[Saved entries]

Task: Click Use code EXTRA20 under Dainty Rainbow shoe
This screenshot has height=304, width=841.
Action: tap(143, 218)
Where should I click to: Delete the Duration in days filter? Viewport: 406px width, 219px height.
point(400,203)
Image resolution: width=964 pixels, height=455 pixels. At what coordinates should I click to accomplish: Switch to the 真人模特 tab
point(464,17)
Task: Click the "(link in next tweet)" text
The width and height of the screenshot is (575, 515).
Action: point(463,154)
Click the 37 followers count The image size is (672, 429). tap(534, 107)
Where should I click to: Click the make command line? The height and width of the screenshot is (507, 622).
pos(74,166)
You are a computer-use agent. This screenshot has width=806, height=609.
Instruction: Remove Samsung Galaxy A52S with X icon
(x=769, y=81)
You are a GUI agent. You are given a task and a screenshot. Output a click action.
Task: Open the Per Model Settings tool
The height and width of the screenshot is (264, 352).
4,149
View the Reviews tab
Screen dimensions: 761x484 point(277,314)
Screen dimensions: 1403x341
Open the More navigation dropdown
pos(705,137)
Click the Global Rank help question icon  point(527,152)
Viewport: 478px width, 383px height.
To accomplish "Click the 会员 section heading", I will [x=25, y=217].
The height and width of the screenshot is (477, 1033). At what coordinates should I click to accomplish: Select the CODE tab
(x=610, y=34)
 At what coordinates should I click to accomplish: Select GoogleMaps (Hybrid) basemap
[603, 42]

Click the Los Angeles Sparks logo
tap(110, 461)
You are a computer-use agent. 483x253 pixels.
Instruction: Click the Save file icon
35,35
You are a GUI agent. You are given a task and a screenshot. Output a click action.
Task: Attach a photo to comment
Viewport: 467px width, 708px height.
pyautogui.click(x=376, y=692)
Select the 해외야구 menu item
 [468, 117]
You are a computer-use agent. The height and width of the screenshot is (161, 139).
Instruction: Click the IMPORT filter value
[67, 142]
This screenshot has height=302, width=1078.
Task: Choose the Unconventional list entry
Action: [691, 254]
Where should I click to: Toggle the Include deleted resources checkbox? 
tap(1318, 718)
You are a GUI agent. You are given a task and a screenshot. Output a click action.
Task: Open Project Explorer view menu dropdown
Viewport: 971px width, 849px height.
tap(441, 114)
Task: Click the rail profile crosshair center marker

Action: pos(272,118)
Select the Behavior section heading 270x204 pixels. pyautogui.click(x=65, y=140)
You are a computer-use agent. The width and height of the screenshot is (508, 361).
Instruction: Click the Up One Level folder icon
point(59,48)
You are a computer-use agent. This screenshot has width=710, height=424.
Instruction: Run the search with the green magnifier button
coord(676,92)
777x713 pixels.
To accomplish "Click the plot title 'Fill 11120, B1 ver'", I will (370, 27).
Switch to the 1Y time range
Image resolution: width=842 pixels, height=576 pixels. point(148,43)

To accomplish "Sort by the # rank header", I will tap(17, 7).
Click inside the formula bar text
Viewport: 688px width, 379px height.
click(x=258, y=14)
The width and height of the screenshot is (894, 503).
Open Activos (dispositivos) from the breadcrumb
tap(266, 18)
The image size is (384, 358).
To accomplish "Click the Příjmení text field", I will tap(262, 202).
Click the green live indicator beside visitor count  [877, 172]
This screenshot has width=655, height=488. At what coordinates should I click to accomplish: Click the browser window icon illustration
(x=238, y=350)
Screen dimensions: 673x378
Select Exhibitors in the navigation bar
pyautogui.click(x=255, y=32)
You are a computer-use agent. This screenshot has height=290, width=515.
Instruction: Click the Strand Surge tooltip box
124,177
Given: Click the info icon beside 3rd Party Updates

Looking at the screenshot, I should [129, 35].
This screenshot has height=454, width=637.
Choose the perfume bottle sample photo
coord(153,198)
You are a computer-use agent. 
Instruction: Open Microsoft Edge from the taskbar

Try it:
What is needed is each line from the records with the word "will" in it.

Solution for this exercise:
To accomplish "Click the 会员 section heading", I will [x=25, y=217].
To accomplish "Click the plot title 'Fill 11120, B1 ver'", I will (370, 27).
To accomplish "Sort by the # rank header", I will tap(17, 7).
To accomplish "Click the Příjmení text field", I will tap(262, 202).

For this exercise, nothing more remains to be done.